Più tardi, agli inizi dell’Ottocento, si affermò anche nella cultura “alta” e, a differenza del mais, andò ad
occupare uno spazio culturale fino ad allora sconosciuto.8
Pomodoro
Questa pianta a differenza del mais, dei fagioli e di altre piante non si manifestava come un carattere generale
nell’alimentazione degli indios; era originario delle Ande, ma fu addomesticato in Messico. Fu introdotto in
Europa nel 1523 e arrivò in Inghilterra solo alla fine dei XVI secolo dove venne impiegato esclusivamente
come pianta ornamentale. I primi esperimenti di utilizzazione dei pomodoro come cibo avvennero in Spagna e
da qui l'uso alimentare fu portato a Napoli e in Francia, ma in generale la sua affermazione fu lenta, rimanendo
una coltura marginale.

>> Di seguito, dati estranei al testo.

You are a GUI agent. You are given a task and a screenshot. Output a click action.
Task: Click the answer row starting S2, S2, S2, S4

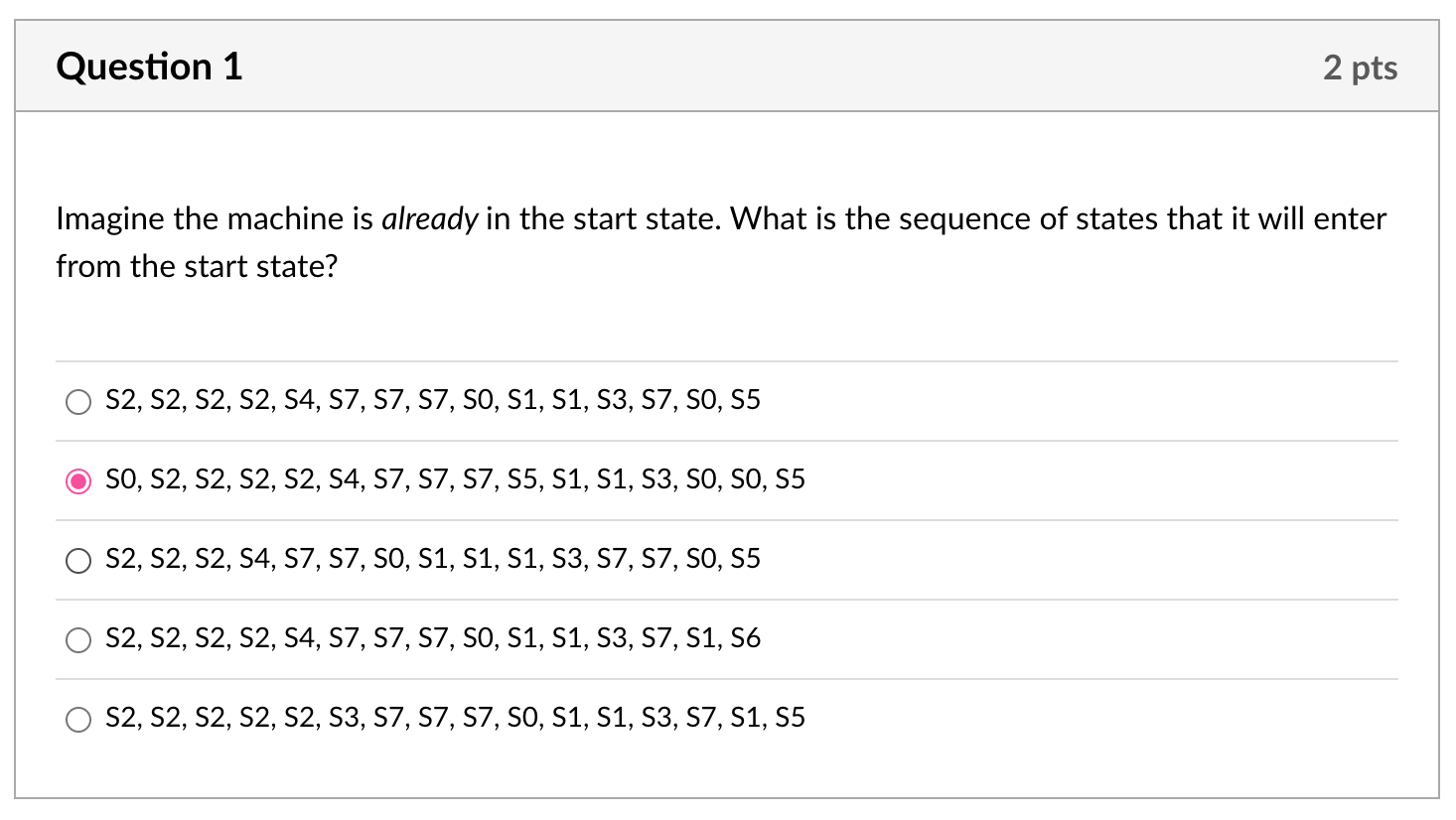pos(432,559)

Le salse di pomodoro, ad esempio, arriveranno solo intorno al 1830. Queste difficoltà
iniziali si spiegano soprattutto per la mancanza di attrattive alimentari del prodotto; anche qui occorre ricordare
la sua appartenenza ad una categoria di piante pericolose che deve aver condizionato il destino alimentare di
questa novità americana. Insomma il pomodoro fu quello che ebbe maggiori difficoltà di diffusione e solo verso
la metà dei XIX secolo divenne un alimento di largo consumo.

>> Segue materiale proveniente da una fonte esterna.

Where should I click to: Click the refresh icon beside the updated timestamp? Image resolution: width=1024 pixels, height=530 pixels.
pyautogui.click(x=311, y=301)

La descrizione dei singoli alimenti importati dalle Americhe potrebbe continuare a lungo, ma quelli appena
descritti offrono da soli un quadro sufficientemente esauriente per capire quali condizionamenti e quali
cambiamenti si siano creati nell’alimentazione degli europei a partire dalla loro introduzione. Il dato più
significativo, forse, che ne emerge è che la trasformazione dei modelli alimentari e il modo di accostarsi al cibo
andava di pari passo con la profonda trasformazione della società e dei modelli del vivere collettivo e solo nel
XVIII sec il processo di acquisizione dei nuovi prodotti nella cultura e nelle tavole degli europei può dirsi
generalmente concluso.
7
In Spagna l’accettazione e il successo di queste piante conosce in generale tempi più brevi, infatti i colonizzatori
avevano avuto accesso a tutta una serie di esperienze e testimonianze dirette e disponevano di informazioni in grado di
stabilire un ponte con una natura così diversa.
8
Cfr. M. Montanari, La fame e l’abbondanza. Storia dell’alimentazione in Europa, Bari 1993, pp. 166-175.